Exercise brief: Exact repetition of every record is required.

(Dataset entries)

----

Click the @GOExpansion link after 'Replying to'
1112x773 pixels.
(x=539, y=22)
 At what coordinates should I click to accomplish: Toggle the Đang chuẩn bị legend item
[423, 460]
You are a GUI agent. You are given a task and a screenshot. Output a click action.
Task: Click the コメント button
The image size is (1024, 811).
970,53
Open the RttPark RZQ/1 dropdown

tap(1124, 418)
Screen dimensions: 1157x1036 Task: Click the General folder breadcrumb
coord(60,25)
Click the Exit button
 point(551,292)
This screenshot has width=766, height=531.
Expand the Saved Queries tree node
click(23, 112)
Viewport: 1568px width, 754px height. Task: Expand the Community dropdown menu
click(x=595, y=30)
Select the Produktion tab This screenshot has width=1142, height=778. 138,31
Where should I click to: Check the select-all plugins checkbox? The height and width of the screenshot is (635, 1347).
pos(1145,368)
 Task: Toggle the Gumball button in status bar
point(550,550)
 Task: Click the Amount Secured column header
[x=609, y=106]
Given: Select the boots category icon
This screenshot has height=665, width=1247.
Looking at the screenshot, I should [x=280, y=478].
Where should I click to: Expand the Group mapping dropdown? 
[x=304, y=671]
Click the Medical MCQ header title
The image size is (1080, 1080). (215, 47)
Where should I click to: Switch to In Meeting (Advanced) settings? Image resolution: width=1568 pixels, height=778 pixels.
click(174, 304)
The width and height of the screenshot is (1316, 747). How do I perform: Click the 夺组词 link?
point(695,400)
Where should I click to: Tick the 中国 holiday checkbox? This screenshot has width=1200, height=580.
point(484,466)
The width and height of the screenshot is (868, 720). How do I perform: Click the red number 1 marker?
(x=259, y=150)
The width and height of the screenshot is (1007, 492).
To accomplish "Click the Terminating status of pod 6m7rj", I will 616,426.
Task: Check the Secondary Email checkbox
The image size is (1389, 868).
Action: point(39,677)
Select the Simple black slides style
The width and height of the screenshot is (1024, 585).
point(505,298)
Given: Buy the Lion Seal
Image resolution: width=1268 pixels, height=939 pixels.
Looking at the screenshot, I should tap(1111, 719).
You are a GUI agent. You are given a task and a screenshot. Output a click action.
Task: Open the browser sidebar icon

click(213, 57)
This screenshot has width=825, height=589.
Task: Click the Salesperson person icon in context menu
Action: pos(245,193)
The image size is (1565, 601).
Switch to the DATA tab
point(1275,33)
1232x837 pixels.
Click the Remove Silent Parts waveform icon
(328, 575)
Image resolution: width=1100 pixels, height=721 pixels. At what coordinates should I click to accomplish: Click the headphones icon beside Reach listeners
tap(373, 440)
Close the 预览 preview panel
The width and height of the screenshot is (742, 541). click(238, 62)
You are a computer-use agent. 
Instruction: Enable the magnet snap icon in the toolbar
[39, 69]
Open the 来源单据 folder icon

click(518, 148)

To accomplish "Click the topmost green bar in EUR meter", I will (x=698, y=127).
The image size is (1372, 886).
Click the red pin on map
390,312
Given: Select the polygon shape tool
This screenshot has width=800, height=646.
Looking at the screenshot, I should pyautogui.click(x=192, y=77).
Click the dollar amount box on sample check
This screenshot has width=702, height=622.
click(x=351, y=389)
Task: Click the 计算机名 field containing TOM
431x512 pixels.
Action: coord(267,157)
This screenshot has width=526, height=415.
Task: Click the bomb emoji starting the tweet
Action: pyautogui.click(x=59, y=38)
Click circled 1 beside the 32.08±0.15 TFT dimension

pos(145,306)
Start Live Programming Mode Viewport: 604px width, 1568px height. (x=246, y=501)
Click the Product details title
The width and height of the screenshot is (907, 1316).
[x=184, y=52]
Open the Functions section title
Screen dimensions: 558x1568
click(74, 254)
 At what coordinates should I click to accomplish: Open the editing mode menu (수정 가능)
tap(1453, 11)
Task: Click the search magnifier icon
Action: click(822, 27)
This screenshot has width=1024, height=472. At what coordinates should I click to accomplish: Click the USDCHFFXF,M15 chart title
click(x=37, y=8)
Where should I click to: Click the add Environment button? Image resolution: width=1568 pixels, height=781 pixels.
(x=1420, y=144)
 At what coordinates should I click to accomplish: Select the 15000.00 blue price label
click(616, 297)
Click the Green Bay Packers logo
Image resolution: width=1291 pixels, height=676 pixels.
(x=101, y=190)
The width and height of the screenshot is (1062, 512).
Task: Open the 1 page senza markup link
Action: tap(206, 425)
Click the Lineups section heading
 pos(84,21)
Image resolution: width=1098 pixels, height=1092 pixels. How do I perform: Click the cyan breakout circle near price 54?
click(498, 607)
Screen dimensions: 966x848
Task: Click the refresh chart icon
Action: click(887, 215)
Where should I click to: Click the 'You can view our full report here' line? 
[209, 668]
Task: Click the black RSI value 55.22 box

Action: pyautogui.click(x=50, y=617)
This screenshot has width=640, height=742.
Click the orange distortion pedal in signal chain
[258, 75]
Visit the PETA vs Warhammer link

----

Answer space:
Click the @GOExpansion link after 'Replying to'
1112x773 pixels.
(x=539, y=22)
 At what coordinates should I click to accomplish: Toggle the Đang chuẩn bị legend item
[423, 460]
You are a GUI agent. You are given a task and a screenshot. Output a click action.
Task: Click the コメント button
The image size is (1024, 811).
970,53
Open the RttPark RZQ/1 dropdown

tap(1124, 418)
Screen dimensions: 1157x1036 Task: Click the General folder breadcrumb
coord(60,25)
Click the Exit button
 point(551,292)
This screenshot has width=766, height=531.
Expand the Saved Queries tree node
click(23, 112)
Viewport: 1568px width, 754px height. Task: Expand the Community dropdown menu
click(x=595, y=30)
Select the Produktion tab This screenshot has width=1142, height=778. 138,31
Where should I click to: Check the select-all plugins checkbox? The height and width of the screenshot is (635, 1347).
pos(1145,368)
 Task: Toggle the Gumball button in status bar
point(550,550)
 Task: Click the Amount Secured column header
[x=609, y=106]
Given: Select the boots category icon
This screenshot has height=665, width=1247.
Looking at the screenshot, I should [x=280, y=478].
Where should I click to: Expand the Group mapping dropdown? 
[x=304, y=671]
Click the Medical MCQ header title
The image size is (1080, 1080). (215, 47)
Where should I click to: Switch to In Meeting (Advanced) settings? Image resolution: width=1568 pixels, height=778 pixels.
click(174, 304)
The width and height of the screenshot is (1316, 747). How do I perform: Click the 夺组词 link?
point(695,400)
Where should I click to: Tick the 中国 holiday checkbox? This screenshot has width=1200, height=580.
point(484,466)
The width and height of the screenshot is (868, 720). How do I perform: Click the red number 1 marker?
(x=259, y=150)
The width and height of the screenshot is (1007, 492).
To accomplish "Click the Terminating status of pod 6m7rj", I will 616,426.
Task: Check the Secondary Email checkbox
The image size is (1389, 868).
Action: point(39,677)
Select the Simple black slides style
The width and height of the screenshot is (1024, 585).
point(505,298)
Given: Buy the Lion Seal
Image resolution: width=1268 pixels, height=939 pixels.
Looking at the screenshot, I should tap(1111, 719).
You are a GUI agent. You are given a task and a screenshot. Output a click action.
Task: Open the browser sidebar icon

click(213, 57)
This screenshot has width=825, height=589.
Task: Click the Salesperson person icon in context menu
Action: pos(245,193)
The image size is (1565, 601).
Switch to the DATA tab
point(1275,33)
1232x837 pixels.
Click the Remove Silent Parts waveform icon
(328, 575)
Image resolution: width=1100 pixels, height=721 pixels. At what coordinates should I click to accomplish: Click the headphones icon beside Reach listeners
tap(373, 440)
Close the 预览 preview panel
The width and height of the screenshot is (742, 541). click(238, 62)
You are a computer-use agent. 
Instruction: Enable the magnet snap icon in the toolbar
[39, 69]
Open the 来源单据 folder icon

click(518, 148)

To accomplish "Click the topmost green bar in EUR meter", I will (x=698, y=127).
The image size is (1372, 886).
Click the red pin on map
390,312
Given: Select the polygon shape tool
This screenshot has width=800, height=646.
Looking at the screenshot, I should pyautogui.click(x=192, y=77).
Click the dollar amount box on sample check
This screenshot has width=702, height=622.
click(x=351, y=389)
Task: Click the 计算机名 field containing TOM
431x512 pixels.
Action: coord(267,157)
This screenshot has width=526, height=415.
Task: Click the bomb emoji starting the tweet
Action: pyautogui.click(x=59, y=38)
Click circled 1 beside the 32.08±0.15 TFT dimension

pos(145,306)
Start Live Programming Mode Viewport: 604px width, 1568px height. (x=246, y=501)
Click the Product details title
The width and height of the screenshot is (907, 1316).
[x=184, y=52]
Open the Functions section title
Screen dimensions: 558x1568
click(74, 254)
 At what coordinates should I click to accomplish: Open the editing mode menu (수정 가능)
tap(1453, 11)
Task: Click the search magnifier icon
Action: click(822, 27)
This screenshot has width=1024, height=472. At what coordinates should I click to accomplish: Click the USDCHFFXF,M15 chart title
click(x=37, y=8)
Where should I click to: Click the add Environment button? Image resolution: width=1568 pixels, height=781 pixels.
(x=1420, y=144)
 At what coordinates should I click to accomplish: Select the 15000.00 blue price label
click(616, 297)
Click the Green Bay Packers logo
Image resolution: width=1291 pixels, height=676 pixels.
(x=101, y=190)
The width and height of the screenshot is (1062, 512).
Task: Open the 1 page senza markup link
Action: tap(206, 425)
Click the Lineups section heading
 pos(84,21)
Image resolution: width=1098 pixels, height=1092 pixels. How do I perform: Click the cyan breakout circle near price 54?
click(498, 607)
Screen dimensions: 966x848
Task: Click the refresh chart icon
Action: click(887, 215)
Where should I click to: Click the 'You can view our full report here' line? 
[209, 668]
Task: Click the black RSI value 55.22 box

Action: pyautogui.click(x=50, y=617)
This screenshot has width=640, height=742.
Click the orange distortion pedal in signal chain
[258, 75]
Visit the PETA vs Warhammer link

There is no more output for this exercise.